Pour comprendre l’insertion professionnelle des jeunes résidant dans les quartiers populaires, il faut démêler des questions croisées et rappeler ce que cache la « banlieue ». Avant d’être une explication en soi, le territoire est le réceptacle des conséquences de l’augmentation des inégalités. La ségrégation urbaine est un symptôme plus qu’une cause explicative. En 2015, la politique de la ville recense 1 296 « quartiers prioritaires » regroupant 4,8 millions d’habitants. En comparant les caractéristiques de ces quartiers à celles des villes qui les abritent, on voit à quel point ils opèrent comme des concentrés objectifs de marginalités : 24 % de jeunes de moins de 14 ans (contre 18 %), un taux de pauvreté de 42 % (contre 16 %), un taux de diplômés bac + 2 et plus de 20 % (contre 44 %), 31 % de personnes d’origine immigrée (contre 11 %), 14 % de ménages avec 5 personnes ou plus (contre 8 %), etc.
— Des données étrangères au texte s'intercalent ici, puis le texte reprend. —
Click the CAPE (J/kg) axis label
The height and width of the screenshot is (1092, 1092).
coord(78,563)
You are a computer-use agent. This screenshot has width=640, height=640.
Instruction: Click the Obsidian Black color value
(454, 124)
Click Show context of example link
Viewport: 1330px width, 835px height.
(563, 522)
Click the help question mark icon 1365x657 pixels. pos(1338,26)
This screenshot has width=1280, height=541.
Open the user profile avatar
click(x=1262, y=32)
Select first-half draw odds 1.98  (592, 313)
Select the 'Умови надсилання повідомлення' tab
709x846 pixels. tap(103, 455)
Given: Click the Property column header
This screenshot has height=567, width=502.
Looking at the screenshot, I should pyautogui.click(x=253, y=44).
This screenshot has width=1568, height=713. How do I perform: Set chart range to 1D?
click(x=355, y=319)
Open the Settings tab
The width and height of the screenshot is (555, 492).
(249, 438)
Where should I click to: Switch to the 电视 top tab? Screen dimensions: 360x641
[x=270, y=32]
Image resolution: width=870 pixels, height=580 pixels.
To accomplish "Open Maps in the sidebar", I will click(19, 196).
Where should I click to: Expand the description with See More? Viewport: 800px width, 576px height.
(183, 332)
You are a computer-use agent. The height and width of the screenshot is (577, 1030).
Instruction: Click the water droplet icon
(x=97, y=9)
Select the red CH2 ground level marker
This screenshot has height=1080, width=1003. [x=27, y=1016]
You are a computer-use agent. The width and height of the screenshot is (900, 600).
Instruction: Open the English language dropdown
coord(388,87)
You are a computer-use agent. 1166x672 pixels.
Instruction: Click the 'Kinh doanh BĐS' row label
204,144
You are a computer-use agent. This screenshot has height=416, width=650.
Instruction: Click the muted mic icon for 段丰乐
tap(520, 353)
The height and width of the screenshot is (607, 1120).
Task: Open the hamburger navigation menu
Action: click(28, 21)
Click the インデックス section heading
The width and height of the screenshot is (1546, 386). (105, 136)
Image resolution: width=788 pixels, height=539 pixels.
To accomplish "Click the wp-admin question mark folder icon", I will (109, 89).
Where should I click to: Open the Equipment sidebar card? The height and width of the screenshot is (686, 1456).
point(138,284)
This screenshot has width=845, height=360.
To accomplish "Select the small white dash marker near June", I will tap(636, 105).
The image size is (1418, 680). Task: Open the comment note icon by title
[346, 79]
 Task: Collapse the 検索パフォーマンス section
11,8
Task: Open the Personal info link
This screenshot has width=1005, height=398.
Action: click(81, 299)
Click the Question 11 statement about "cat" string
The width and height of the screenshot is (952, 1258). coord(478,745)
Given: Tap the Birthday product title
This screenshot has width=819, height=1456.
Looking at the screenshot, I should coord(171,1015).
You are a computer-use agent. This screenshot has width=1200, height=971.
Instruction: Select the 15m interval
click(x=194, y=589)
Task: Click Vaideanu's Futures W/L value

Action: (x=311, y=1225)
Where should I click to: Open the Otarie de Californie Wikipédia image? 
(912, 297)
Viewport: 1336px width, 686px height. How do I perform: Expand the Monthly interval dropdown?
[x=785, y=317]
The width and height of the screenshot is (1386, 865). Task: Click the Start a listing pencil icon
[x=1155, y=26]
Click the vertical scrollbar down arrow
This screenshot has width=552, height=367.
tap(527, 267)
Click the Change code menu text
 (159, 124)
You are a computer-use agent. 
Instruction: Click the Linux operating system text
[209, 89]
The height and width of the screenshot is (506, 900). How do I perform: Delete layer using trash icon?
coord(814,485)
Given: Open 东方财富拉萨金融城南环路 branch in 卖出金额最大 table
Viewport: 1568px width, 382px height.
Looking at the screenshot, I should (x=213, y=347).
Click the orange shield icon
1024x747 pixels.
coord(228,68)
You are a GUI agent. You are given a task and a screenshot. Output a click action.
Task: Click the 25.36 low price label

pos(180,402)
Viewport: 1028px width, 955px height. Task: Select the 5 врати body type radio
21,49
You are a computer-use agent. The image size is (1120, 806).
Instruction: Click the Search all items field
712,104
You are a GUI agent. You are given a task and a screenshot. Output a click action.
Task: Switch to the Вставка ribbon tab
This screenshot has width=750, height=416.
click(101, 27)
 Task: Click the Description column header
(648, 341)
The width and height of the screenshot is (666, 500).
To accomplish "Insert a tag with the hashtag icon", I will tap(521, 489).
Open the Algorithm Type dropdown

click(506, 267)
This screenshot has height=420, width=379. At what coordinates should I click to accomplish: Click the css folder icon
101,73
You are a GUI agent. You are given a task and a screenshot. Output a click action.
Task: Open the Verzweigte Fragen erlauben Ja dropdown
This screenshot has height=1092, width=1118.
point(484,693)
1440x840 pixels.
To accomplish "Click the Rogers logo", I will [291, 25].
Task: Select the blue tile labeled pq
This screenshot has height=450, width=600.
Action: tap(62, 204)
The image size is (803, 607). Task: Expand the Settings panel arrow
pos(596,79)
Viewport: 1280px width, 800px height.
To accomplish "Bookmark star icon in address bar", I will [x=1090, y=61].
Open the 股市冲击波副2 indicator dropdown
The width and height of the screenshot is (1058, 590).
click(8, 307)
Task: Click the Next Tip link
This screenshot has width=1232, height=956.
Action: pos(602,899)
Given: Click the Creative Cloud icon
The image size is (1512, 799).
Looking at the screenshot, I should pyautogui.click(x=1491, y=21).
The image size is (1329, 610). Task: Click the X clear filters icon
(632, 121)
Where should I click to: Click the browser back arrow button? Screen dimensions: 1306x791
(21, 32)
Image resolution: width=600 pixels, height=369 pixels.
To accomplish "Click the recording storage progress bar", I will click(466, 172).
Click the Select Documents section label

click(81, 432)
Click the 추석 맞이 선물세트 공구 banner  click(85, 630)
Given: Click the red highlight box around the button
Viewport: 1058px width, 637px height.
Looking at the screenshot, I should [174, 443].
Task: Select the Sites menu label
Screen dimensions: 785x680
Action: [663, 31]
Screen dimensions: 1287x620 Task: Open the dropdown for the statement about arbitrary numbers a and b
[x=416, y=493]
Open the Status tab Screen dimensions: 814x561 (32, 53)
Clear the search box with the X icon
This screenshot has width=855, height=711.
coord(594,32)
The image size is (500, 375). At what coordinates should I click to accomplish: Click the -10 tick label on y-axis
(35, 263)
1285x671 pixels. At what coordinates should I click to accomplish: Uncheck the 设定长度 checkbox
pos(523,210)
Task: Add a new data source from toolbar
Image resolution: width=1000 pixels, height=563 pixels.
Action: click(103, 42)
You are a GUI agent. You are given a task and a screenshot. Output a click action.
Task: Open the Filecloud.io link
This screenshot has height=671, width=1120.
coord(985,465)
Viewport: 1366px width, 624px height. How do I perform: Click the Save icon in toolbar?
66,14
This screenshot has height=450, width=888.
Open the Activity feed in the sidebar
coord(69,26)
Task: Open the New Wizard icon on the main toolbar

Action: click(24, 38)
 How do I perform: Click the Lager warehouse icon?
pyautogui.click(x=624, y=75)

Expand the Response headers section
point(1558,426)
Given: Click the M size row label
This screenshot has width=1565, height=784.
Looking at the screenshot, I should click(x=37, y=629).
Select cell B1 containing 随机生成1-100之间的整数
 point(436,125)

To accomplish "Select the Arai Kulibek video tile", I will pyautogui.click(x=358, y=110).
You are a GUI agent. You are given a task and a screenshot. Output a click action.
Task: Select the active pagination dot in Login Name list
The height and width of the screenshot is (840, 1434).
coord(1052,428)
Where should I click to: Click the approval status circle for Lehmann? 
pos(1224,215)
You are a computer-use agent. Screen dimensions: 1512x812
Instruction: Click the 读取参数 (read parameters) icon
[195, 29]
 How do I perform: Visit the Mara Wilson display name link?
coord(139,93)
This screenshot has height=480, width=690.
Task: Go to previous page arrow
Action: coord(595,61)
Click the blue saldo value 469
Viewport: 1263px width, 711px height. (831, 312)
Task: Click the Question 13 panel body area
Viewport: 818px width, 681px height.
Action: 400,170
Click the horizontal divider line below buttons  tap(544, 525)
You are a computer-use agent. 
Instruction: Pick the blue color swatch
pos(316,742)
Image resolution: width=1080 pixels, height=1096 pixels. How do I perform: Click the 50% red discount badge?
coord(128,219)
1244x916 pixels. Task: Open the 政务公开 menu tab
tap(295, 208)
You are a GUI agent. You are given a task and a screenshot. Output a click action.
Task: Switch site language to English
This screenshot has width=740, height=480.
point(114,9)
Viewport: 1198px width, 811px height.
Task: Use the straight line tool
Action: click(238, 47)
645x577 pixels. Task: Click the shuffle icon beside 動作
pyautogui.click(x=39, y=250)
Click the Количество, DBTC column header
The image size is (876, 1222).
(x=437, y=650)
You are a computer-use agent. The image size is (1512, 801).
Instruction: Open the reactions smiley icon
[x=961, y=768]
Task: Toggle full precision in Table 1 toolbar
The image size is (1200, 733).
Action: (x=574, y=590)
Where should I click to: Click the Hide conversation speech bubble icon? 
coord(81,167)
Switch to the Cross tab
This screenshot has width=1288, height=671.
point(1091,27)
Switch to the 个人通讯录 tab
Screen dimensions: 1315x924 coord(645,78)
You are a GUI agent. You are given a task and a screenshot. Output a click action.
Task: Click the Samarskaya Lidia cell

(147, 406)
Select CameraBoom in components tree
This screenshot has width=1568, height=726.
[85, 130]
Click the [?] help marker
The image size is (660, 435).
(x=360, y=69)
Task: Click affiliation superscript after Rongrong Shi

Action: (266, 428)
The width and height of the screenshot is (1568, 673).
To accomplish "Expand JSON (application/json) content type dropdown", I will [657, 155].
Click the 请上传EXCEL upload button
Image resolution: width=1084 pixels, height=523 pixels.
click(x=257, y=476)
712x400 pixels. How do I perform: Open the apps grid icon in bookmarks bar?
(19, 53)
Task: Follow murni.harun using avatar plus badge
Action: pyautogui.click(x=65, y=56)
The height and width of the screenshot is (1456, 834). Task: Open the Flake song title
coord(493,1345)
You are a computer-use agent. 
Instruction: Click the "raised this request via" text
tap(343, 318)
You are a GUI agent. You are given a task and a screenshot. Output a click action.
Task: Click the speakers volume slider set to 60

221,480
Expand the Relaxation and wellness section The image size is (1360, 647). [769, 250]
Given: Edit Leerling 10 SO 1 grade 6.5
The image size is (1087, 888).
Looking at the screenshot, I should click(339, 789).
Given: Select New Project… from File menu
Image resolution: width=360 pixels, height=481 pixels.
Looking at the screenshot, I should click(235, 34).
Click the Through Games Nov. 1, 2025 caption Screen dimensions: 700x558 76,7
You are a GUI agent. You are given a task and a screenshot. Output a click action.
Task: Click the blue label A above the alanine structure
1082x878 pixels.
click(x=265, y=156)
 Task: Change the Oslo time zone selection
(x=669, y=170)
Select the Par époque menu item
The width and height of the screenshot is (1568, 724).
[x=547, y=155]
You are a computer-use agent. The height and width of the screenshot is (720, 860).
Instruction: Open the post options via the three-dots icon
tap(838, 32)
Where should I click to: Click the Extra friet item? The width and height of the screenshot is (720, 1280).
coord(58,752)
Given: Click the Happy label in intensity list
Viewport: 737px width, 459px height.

Dans ces conditions, la jeunesse de ces quartiers connaît une insertion professionnelle plus difficile que le reste de la jeunesse des autres quartiers des mêmes villes : 31 % des moins de 30 ans y sont au chômage (contre 17 %).
La dimension symbolique
À la mécanique des inégalités sociales s’ajoute la puissance de la dimension symbolique. Les « jeunes de banlieue » font figure de repoussoir et sont sommés de se construire avec l’image qu’ils se font de ce que « les autres » se font d’eux-mêmes. Ils éprouvent une conscience de condition qui se vit au carrefour du racisme, de l’illégitimité culturelle, de l’illégitimité de l’histoire migratoire, du stigmate territorial et d’une certaine phobie liée à la pratique de la religion musulmane. Cette condition, éprouvée différemment selon les trajectoires, fait que la stigmatisation ne renvoie jamais à un facteur exclusif. Elle pèse et s’impose dans les imaginaires : plus de 90 % de la population française âgée de 18 à 50 ans pense, par exemple, que les discriminations dues à l’origine ou la couleur de peau sont une réalité – un chiffre qui dit autant de la prégnance d’un phénomène difficile à mesurer que de sa visibilité en tant que problème. De fait, le diplôme reste un bouclier, mais il ne protège pas tout le monde de la même façon. Si 32 % des diplômés de niveau BEP/CAP ou inférieur habitant les quartiers prioritaires sont au chômage, ils ne sont plus que 19 % parmi les diplômés d’un bac + 2. Le chiffre tombe à… 9 % pour les diplômés bac + 2 qui ne résident pas dans un quartier prioritaire.